● **PROMPT**: When you reach the line containing "This screenshot has width=730, height=410." in the records below, start copying exactly, and stop once you have copied the line containing "Open the Action".

§ §

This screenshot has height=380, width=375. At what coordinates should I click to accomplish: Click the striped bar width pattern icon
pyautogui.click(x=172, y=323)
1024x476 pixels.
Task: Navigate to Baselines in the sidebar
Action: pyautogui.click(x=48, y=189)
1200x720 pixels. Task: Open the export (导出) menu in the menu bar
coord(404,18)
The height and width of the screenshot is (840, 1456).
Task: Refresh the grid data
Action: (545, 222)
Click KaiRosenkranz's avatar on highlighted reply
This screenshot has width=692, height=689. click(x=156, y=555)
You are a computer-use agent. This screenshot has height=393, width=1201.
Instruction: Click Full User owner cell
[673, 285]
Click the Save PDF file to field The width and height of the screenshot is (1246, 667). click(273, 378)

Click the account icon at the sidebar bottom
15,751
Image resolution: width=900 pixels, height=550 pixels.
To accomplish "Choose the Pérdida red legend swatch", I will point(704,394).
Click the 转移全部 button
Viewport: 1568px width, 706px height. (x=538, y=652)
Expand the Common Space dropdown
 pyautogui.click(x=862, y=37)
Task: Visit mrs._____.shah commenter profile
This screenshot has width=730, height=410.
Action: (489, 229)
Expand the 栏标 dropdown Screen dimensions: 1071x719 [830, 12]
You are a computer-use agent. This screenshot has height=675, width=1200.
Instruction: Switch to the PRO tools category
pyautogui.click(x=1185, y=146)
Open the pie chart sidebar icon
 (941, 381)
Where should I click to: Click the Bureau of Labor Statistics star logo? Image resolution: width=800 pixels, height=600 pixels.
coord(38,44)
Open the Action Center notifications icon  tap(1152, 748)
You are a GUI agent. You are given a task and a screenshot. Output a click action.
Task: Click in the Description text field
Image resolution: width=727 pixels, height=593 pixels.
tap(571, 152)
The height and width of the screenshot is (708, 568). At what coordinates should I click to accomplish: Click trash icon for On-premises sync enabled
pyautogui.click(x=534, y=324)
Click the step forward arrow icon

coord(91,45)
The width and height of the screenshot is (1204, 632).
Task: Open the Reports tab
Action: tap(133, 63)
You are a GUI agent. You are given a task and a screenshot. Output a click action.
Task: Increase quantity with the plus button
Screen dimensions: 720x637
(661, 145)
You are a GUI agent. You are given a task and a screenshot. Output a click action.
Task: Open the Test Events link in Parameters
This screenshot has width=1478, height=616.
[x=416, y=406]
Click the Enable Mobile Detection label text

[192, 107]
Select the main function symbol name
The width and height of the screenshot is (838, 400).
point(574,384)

§ §

● **ANSWER SECTION**:
This screenshot has width=730, height=410.
Action: (489, 229)
Expand the 栏标 dropdown Screen dimensions: 1071x719 [830, 12]
You are a computer-use agent. This screenshot has height=675, width=1200.
Instruction: Switch to the PRO tools category
pyautogui.click(x=1185, y=146)
Open the pie chart sidebar icon
 (941, 381)
Where should I click to: Click the Bureau of Labor Statistics star logo? Image resolution: width=800 pixels, height=600 pixels.
coord(38,44)
Open the Action Center notifications icon  tap(1152, 748)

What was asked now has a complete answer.